- [Data supplied]
--- START ---
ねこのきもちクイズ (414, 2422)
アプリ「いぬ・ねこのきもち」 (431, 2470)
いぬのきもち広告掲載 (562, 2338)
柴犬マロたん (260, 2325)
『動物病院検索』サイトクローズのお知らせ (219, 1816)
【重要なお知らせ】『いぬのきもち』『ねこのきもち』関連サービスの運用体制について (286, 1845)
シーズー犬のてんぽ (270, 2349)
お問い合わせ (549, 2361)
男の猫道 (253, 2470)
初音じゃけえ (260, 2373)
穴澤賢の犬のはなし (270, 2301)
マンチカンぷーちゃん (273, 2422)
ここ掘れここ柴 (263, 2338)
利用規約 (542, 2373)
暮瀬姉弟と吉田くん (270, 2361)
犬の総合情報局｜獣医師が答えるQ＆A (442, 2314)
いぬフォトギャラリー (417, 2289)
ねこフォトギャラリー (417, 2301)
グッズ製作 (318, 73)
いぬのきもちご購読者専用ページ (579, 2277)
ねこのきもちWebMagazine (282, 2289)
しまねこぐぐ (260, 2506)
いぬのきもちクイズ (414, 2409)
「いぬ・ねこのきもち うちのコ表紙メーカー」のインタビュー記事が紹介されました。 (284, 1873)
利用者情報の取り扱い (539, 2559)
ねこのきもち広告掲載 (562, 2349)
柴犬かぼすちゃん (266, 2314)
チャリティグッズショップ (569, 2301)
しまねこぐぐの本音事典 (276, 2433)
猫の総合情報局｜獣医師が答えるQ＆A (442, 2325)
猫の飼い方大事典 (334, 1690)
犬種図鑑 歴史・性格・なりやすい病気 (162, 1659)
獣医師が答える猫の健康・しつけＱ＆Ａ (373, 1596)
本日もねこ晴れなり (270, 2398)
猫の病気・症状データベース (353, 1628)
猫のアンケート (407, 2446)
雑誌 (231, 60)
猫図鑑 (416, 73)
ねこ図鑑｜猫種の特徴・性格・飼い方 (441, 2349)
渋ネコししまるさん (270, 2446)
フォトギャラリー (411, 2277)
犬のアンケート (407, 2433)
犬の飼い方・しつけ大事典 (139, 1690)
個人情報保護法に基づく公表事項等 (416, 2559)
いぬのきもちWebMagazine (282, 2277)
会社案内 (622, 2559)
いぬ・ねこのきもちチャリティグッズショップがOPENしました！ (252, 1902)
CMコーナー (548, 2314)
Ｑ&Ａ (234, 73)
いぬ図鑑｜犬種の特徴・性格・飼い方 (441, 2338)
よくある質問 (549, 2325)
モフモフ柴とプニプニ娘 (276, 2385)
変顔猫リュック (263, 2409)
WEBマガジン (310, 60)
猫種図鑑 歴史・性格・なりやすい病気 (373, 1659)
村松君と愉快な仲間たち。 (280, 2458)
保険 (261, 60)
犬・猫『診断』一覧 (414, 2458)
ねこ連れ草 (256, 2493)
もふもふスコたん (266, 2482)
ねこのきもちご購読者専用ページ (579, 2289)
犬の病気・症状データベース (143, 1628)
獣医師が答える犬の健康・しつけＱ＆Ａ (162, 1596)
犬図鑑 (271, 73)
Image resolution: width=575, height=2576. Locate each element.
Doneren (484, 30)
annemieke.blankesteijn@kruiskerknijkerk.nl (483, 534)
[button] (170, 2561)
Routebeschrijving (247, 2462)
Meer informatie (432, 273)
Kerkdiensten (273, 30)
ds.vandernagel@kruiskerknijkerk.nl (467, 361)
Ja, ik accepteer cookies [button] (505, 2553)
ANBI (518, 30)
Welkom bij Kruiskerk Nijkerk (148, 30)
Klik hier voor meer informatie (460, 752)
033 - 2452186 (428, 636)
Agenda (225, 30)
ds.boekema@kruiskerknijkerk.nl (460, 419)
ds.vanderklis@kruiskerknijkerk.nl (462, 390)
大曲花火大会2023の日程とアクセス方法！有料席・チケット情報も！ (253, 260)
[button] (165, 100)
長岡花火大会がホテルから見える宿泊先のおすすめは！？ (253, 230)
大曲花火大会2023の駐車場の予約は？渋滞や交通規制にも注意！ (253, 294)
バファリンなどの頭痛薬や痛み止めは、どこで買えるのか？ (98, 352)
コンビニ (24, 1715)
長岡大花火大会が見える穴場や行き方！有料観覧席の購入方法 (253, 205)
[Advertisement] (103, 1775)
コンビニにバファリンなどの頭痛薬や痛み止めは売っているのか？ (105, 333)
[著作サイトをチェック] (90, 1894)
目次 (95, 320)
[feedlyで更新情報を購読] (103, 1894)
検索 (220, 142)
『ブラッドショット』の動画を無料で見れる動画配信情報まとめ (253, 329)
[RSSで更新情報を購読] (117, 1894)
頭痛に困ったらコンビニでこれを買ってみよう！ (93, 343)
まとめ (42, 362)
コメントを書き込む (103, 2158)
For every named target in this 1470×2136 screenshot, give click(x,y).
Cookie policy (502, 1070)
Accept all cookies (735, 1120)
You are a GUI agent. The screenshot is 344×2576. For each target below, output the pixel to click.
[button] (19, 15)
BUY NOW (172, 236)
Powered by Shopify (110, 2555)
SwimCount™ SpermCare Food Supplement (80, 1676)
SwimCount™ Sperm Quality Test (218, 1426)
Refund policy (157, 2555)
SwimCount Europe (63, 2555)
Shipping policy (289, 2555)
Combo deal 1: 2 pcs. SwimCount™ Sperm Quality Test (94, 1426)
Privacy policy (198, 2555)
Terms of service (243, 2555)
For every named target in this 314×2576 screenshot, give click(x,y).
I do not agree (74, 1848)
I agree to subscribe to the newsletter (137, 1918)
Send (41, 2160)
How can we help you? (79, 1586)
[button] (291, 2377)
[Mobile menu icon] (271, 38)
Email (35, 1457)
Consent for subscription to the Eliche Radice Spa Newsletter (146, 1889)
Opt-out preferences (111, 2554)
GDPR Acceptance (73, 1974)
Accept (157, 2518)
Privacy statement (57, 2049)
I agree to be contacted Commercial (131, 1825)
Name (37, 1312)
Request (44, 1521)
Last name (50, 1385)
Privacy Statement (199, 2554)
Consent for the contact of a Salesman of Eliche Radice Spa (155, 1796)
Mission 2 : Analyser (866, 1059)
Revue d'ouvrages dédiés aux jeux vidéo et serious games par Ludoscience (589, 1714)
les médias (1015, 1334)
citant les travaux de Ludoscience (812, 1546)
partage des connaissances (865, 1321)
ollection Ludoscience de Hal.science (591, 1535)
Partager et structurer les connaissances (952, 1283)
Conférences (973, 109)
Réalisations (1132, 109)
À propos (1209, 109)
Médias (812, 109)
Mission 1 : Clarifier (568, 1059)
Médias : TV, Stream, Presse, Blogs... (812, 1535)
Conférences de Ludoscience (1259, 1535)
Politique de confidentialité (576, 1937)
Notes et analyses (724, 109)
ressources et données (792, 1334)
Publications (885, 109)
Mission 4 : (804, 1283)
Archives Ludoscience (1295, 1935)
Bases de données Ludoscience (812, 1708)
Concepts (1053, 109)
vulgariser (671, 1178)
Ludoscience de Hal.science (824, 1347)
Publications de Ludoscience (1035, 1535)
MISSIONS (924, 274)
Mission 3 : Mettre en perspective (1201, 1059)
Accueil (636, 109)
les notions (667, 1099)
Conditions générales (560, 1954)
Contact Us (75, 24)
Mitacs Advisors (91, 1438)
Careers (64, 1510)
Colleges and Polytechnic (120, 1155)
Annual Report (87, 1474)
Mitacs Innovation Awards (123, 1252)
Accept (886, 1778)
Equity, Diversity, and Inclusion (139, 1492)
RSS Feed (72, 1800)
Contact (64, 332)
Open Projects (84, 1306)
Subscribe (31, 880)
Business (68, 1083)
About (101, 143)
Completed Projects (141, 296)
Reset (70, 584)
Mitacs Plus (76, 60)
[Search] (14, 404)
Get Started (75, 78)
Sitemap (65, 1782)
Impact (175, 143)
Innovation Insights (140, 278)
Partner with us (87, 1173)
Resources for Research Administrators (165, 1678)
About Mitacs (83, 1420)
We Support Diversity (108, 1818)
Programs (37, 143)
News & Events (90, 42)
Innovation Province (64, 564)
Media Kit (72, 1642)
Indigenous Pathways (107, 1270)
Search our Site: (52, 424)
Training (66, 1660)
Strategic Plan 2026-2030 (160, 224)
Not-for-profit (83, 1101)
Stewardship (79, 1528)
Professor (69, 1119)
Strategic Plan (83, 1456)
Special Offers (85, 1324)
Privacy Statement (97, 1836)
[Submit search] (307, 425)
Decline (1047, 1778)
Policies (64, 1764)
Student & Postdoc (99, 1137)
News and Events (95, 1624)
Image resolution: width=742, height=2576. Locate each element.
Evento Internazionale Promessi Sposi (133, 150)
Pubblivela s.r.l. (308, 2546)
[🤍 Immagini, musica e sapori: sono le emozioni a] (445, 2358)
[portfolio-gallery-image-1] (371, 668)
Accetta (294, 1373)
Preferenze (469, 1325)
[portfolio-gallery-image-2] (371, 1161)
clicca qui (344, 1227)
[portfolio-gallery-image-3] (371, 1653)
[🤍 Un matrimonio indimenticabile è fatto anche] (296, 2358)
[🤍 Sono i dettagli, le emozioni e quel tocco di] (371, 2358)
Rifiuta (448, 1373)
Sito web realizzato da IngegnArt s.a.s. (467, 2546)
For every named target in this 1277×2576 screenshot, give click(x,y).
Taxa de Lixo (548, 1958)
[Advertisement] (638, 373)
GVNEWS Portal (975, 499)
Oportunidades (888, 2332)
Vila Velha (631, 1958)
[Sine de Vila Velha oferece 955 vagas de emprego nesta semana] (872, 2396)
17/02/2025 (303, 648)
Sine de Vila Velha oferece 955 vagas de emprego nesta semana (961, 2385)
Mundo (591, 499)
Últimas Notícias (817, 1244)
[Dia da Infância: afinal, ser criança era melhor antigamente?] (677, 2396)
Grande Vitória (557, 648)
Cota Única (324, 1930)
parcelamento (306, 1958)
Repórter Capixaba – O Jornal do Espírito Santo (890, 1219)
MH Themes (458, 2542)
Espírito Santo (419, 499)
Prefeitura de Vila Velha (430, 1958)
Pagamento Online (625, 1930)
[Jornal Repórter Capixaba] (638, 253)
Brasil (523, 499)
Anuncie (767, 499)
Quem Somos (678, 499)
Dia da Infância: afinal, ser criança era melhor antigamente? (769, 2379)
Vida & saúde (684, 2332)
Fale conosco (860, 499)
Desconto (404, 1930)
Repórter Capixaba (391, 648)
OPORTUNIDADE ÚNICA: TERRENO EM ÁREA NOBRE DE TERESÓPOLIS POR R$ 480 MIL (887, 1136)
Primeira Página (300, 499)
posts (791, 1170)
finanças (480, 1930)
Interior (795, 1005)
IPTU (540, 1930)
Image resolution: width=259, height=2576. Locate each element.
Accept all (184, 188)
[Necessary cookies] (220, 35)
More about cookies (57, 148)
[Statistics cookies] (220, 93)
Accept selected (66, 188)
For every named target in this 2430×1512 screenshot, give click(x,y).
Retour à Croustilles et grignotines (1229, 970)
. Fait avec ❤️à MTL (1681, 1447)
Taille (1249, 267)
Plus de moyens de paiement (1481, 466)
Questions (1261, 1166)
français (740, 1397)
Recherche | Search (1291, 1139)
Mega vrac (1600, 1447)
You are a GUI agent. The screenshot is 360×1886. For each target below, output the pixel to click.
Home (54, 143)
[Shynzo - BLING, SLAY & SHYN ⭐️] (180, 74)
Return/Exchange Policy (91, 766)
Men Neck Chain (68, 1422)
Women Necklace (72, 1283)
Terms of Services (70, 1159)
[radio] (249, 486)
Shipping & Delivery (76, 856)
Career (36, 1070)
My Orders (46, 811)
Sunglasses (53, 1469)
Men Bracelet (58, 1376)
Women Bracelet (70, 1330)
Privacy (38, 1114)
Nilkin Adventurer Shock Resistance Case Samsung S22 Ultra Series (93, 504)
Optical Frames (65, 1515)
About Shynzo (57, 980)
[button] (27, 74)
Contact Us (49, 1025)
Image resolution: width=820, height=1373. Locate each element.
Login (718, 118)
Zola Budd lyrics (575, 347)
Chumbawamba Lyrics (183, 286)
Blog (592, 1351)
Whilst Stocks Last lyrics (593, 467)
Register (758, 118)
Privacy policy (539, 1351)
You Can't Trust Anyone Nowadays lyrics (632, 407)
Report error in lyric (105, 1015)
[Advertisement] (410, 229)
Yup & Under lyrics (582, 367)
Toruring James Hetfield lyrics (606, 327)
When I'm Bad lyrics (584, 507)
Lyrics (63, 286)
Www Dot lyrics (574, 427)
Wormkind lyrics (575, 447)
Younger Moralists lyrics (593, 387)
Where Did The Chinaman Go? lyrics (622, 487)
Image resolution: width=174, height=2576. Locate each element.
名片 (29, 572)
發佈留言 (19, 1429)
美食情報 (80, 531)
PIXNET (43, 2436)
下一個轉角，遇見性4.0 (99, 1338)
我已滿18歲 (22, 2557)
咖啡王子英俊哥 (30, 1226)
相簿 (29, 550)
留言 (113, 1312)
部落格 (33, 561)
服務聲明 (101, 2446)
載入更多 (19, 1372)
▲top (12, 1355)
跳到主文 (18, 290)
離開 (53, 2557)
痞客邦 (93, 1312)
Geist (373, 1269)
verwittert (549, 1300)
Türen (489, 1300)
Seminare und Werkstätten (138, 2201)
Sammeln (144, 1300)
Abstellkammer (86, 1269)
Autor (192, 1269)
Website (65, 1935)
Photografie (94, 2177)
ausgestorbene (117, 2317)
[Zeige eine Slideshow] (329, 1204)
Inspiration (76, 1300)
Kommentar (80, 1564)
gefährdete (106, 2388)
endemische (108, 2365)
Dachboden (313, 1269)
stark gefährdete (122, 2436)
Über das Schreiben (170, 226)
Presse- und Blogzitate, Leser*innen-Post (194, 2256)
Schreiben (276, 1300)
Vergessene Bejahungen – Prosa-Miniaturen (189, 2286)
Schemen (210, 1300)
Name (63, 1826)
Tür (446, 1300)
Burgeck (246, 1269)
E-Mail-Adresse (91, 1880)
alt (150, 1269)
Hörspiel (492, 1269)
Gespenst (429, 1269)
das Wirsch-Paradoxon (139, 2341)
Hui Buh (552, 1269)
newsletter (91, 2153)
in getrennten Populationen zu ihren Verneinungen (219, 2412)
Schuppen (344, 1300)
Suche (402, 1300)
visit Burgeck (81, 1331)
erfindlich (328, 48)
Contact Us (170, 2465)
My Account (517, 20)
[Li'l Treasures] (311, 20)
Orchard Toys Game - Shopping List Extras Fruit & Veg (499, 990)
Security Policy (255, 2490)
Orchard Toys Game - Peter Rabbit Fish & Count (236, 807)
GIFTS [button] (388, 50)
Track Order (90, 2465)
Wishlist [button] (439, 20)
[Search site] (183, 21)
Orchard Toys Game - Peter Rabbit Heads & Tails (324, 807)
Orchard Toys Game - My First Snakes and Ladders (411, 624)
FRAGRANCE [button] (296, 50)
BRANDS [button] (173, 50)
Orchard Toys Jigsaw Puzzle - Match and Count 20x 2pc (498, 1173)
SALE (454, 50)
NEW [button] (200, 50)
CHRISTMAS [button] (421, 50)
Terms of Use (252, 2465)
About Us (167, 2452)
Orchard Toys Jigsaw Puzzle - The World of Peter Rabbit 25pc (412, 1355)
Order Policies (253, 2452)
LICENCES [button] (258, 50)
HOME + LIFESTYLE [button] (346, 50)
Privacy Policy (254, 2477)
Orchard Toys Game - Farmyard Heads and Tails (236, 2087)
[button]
--- END ---
Could you reproduce exactly the lines of the entries above, from the one with "検索 (220, 142)" through the one with "You are a GUI agent. The screenshot is 344×2576.", and nothing else?

検索 (220, 142)
『ブラッドショット』の動画を無料で見れる動画配信情報まとめ (253, 329)
[RSSで更新情報を購読] (117, 1894)
頭痛に困ったらコンビニでこれを買ってみよう！ (93, 343)
まとめ (42, 362)
コメントを書き込む (103, 2158)
For every named target in this 1470×2136 screenshot, give click(x,y).
Cookie policy (502, 1070)
Accept all cookies (735, 1120)
You are a GUI agent. The screenshot is 344×2576. For each target below, output the pixel to click.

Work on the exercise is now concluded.